# I thought the water was tasting good



## Bribie G (18/4/13)

Having lived in the South East Queensland water area, a drink of water was a last resort. On moving to the Mid North Coast I had a few drinks of water as opposed to beer, and thought "damn that's good".
Getting great results with the brewing as well.

Now it's official, best tasting water in NSW :chug:

I'll have to find out what the mineral content is - but it certainly tastes almost identical to my RO and the RO "waste" tastes good as drinking water. hmmmmm.


----------



## QldKev (18/4/13)

Bundy had ok water, pretty good for brewing with the exception of the chlorine. When I move out here I loved the water, it was very clean and no smell. Then they put in a stupid water treatment ready for the fluoride, and now pump it full of chlorine. Somedays the mains water stinks of chlorine worse that a spa.
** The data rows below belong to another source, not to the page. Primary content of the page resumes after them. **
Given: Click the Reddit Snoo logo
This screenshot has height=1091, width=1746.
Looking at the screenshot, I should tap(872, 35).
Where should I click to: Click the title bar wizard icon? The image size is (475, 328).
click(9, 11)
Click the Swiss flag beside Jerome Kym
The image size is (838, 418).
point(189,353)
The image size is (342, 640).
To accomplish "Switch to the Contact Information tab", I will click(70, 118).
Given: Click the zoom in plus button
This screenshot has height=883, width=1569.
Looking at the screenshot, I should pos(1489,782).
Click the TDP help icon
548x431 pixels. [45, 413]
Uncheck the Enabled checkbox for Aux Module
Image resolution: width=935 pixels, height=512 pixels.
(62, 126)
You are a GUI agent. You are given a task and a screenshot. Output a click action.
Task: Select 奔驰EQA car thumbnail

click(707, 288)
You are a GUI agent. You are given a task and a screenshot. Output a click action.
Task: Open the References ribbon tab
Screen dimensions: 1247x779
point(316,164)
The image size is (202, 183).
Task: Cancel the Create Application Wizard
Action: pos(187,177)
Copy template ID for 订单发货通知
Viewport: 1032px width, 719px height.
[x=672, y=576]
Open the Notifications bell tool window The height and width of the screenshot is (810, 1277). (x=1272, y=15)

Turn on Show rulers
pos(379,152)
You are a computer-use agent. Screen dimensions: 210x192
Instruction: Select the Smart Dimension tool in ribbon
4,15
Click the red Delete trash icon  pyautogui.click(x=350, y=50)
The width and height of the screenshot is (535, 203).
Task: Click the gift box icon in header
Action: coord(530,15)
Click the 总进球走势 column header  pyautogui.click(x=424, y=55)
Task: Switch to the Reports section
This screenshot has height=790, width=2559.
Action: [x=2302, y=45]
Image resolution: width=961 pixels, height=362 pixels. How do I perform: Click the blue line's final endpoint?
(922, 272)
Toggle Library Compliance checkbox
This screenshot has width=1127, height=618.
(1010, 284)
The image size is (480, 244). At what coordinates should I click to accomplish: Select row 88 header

At least I've got a rain water tank for brewing.


----------



## mikec (18/4/13)

Unfortunately pleasant-tasting water doesn't make up for having to live in Taree.


----------



## Bribie G (18/4/13)

I remember in the 70s Bundy water was so soft they used to run it through limestone gravel at the N. Bundy treatment plant.

Edit: I don't live in Taree, it's the local "service" town about 20mins drive and is a very pleasant and convenient small city - beats the crapper out of Caboolture / Morayfield. Now Balmain... :lol:

Actually I do like Darling Street and always have five bucks spare to give to the beggars.


----------



## mikec (18/4/13)

Heh heh I know, I lived in Taree for 15 years.
So now you understand...


----------



## Bribie G (18/4/13)

Yeah let's face it I probably wouldn't live in Chatham by choice, that's why we live in Old Bar. I actually fully understand where you are coming from, when you move from a country town to the big smoke you wouldn't want to move back again, I lived in Bundy and Maryborough for 15 years and it's good to go back for a visit, but...........


----------